What is expected.
When you reach the line in the data below that contains "Given: Open Explorer", please start repeating lines exactly, and stop after the line that contains "has height=432, width=985.", repeating nothing else.

Records supplied.
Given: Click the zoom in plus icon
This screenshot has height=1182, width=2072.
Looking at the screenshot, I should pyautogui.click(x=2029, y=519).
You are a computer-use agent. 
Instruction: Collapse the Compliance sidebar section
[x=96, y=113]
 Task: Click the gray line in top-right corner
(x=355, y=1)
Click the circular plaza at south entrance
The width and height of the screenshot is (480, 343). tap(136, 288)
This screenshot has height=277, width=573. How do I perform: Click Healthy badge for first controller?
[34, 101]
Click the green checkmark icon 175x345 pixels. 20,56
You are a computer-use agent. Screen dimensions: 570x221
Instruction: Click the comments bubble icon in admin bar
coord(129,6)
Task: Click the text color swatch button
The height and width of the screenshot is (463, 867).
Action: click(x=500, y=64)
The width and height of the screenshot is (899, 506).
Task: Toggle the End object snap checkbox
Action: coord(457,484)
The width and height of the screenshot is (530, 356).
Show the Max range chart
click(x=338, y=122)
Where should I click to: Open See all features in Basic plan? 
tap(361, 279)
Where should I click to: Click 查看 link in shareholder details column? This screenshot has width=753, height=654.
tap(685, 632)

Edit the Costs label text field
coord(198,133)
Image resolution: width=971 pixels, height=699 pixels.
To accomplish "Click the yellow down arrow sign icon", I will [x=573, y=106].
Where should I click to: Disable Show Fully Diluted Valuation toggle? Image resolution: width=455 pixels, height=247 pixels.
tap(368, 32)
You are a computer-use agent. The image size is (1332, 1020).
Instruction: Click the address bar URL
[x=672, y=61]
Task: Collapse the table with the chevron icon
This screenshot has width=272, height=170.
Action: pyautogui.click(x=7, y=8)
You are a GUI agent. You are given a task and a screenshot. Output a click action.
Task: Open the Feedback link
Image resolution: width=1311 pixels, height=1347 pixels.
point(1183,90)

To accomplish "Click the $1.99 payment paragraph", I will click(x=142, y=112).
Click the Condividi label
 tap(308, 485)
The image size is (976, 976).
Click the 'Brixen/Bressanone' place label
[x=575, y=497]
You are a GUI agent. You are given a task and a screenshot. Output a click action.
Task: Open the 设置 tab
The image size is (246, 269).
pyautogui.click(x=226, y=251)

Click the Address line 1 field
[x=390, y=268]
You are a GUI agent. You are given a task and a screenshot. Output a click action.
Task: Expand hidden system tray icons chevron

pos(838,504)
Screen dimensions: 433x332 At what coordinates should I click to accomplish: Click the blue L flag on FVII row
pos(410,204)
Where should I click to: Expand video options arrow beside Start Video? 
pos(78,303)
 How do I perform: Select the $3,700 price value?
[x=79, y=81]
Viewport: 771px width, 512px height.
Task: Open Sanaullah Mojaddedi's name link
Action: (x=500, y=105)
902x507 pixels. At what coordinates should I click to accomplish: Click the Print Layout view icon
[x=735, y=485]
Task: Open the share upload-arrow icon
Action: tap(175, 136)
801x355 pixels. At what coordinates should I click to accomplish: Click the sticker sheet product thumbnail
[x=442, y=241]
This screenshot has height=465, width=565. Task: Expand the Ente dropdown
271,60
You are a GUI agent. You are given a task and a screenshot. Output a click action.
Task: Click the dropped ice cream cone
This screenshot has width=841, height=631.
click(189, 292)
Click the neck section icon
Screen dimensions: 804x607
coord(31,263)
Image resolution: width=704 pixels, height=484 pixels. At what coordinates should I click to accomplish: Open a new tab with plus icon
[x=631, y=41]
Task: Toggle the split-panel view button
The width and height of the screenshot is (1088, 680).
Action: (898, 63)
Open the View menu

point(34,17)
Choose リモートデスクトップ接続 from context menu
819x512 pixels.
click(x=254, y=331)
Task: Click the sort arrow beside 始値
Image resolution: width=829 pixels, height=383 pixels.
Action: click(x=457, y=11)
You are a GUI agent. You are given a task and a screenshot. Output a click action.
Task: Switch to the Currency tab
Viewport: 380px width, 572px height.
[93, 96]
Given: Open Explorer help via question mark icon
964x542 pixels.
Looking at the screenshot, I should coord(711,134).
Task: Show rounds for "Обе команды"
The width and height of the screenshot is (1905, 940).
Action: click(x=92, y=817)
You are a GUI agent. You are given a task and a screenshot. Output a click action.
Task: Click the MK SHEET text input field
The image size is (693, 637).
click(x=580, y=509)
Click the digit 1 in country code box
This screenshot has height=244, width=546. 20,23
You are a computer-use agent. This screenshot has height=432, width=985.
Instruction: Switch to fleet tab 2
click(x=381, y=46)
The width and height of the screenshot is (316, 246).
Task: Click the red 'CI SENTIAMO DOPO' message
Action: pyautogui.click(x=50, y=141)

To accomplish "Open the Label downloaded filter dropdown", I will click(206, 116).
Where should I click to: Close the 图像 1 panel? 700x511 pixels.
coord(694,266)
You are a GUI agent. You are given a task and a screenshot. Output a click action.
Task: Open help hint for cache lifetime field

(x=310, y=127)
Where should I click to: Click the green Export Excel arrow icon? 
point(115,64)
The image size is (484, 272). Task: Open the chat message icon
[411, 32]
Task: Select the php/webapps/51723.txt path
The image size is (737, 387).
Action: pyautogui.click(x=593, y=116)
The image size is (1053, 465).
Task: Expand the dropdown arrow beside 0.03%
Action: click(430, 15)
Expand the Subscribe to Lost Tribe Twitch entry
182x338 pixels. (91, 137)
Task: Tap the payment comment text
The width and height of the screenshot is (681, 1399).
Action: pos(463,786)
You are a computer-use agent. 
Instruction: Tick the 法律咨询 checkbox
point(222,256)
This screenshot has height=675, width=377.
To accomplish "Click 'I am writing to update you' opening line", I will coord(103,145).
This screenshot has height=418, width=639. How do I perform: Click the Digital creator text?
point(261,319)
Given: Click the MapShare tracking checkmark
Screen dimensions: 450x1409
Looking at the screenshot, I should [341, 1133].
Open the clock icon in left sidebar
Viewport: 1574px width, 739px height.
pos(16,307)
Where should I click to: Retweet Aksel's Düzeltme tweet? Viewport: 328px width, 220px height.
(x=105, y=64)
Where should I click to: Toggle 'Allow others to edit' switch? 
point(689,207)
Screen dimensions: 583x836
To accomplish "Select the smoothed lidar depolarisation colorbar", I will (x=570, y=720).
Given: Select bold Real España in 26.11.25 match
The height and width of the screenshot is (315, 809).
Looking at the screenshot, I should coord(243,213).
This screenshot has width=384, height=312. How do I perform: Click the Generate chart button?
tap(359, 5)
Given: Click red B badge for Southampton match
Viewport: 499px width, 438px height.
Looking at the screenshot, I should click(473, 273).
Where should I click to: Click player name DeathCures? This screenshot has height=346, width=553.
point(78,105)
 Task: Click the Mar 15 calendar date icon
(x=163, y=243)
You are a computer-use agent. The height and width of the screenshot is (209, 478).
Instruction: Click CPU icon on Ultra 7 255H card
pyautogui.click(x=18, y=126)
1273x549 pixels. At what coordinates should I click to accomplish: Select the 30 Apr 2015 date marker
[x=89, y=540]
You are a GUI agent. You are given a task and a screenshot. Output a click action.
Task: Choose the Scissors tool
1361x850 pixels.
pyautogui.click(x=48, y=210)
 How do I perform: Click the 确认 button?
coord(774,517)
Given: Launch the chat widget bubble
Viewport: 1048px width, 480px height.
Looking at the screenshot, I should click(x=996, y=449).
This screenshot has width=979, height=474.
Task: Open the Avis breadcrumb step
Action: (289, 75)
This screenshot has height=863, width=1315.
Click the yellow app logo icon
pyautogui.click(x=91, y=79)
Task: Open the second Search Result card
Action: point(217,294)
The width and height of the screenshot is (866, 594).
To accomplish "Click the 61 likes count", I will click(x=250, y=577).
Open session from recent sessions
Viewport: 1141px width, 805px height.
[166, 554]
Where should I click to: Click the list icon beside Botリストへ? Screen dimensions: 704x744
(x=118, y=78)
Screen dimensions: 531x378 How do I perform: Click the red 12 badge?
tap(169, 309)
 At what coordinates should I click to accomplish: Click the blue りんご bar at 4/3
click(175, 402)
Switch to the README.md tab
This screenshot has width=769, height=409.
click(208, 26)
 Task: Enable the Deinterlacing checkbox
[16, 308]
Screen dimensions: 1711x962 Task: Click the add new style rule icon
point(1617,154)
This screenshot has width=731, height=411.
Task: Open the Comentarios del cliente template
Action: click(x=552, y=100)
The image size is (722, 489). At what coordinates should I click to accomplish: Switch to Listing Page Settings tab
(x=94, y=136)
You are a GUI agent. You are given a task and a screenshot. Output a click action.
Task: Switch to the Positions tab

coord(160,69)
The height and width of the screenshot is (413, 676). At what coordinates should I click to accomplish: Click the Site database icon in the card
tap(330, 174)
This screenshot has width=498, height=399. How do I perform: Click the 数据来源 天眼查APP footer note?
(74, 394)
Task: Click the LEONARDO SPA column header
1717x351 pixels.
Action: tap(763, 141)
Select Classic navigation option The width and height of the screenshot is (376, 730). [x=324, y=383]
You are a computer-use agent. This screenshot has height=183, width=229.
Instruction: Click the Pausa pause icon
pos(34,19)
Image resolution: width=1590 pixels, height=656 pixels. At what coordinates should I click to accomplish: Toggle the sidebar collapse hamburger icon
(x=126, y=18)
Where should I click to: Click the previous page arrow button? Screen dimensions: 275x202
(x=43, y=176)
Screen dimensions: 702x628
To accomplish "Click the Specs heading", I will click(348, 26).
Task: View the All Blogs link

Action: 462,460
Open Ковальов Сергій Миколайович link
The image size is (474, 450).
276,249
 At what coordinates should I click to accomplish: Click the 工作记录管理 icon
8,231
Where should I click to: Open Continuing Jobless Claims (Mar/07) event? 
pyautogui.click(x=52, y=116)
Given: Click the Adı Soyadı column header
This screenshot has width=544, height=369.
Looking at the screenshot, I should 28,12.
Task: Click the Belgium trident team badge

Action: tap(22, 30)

Your solution.
Given: Open Explorer help via question mark icon
964x542 pixels.
Looking at the screenshot, I should coord(711,134).
Task: Show rounds for "Обе команды"
The width and height of the screenshot is (1905, 940).
Action: click(x=92, y=817)
You are a GUI agent. You are given a task and a screenshot. Output a click action.
Task: Click the MK SHEET text input field
The image size is (693, 637).
click(x=580, y=509)
Click the digit 1 in country code box
This screenshot has height=244, width=546. 20,23
You are a computer-use agent. This screenshot has height=432, width=985.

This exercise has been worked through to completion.